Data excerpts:
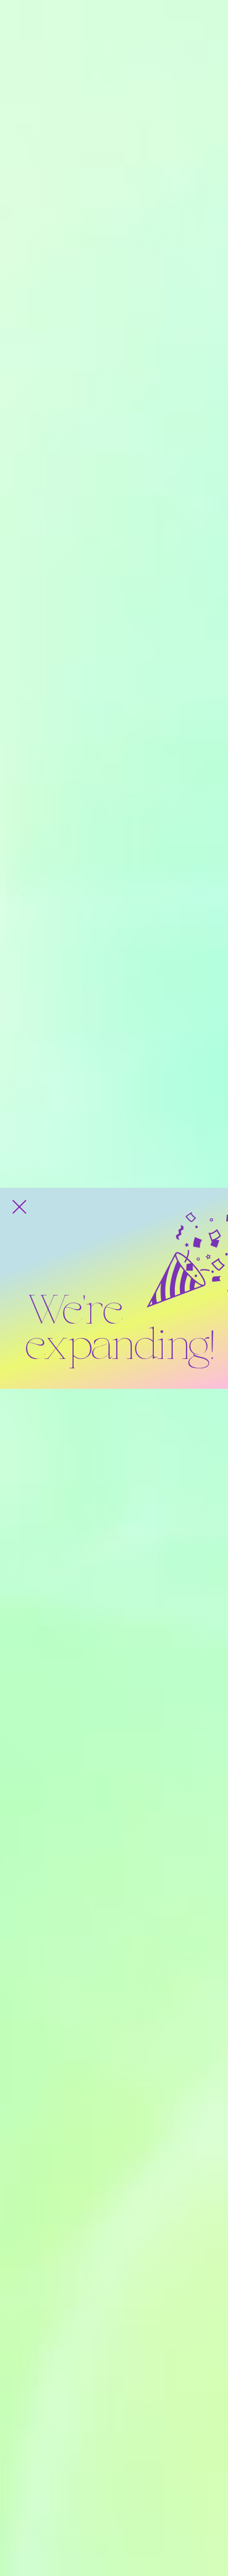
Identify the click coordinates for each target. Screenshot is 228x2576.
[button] (19, 1207)
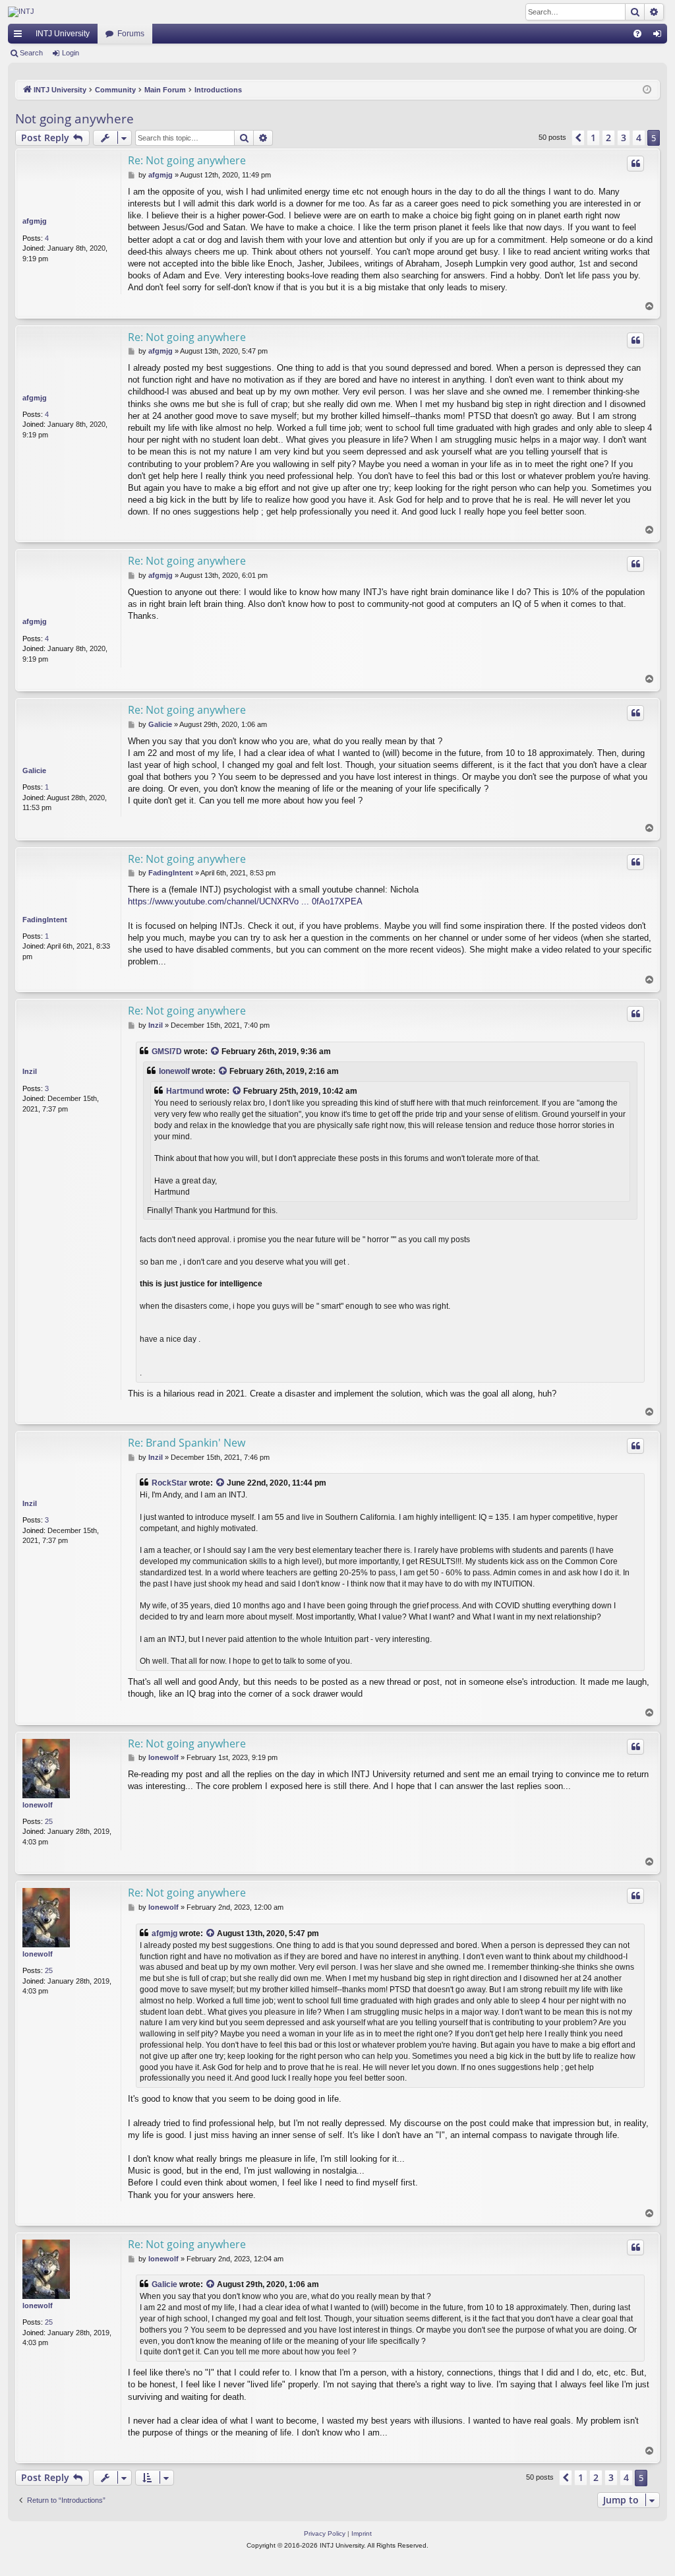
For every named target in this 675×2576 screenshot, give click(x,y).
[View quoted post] (215, 1052)
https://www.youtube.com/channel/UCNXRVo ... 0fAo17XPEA (245, 901)
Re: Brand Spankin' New (186, 1442)
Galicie (34, 770)
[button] (578, 138)
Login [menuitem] (660, 36)
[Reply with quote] (635, 164)
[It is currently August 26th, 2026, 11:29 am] (647, 90)
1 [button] (593, 137)
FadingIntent (44, 920)
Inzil (29, 1071)
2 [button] (608, 137)
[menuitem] (637, 34)
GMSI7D (167, 1051)
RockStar (169, 1483)
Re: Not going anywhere (187, 160)
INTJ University (63, 33)
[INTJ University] (123, 12)
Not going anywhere (74, 118)
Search (31, 53)
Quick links (20, 36)
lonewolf (174, 1071)
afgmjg (34, 221)
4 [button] (638, 137)
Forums (130, 33)
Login (70, 53)
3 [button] (623, 137)
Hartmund (185, 1091)
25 (49, 1821)
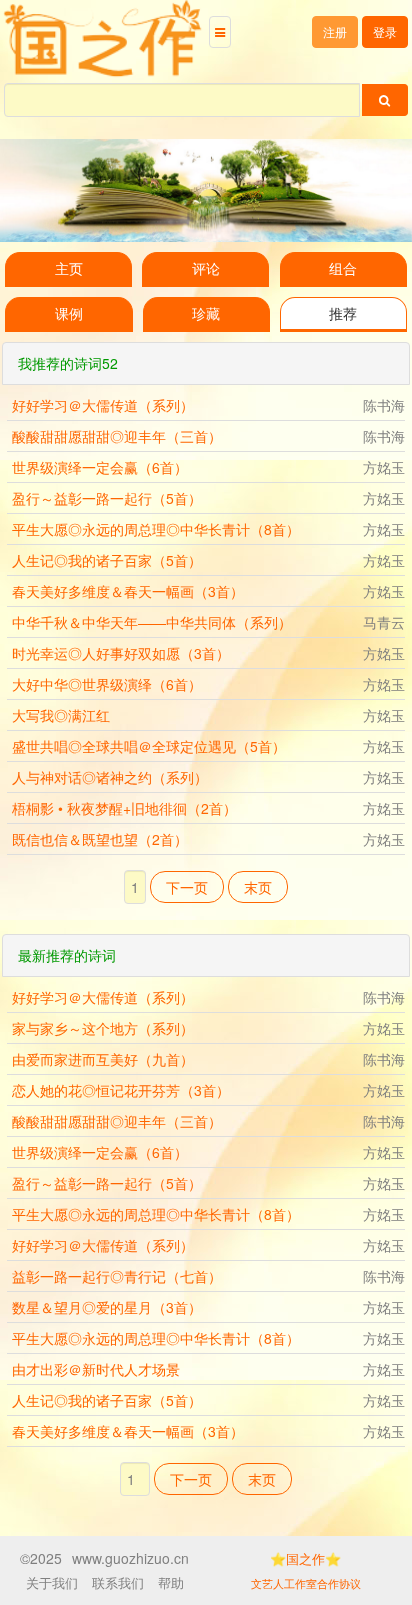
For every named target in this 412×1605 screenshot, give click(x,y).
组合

TASK TO CARRY OUT: Write out exactly the lines from the one containing "Search (31, 53)" through the end of the entries, both included. Pictures are not copied.

ANSWER TO THE EXERCISE:
Search (31, 53)
Quick links (20, 36)
lonewolf (174, 1071)
afgmjg (34, 221)
4 [button] (638, 137)
Forums (130, 33)
Login (70, 53)
3 [button] (623, 137)
Hartmund (185, 1091)
25 (49, 1821)
For every named target in this 412×1605 screenshot, give click(x,y).
组合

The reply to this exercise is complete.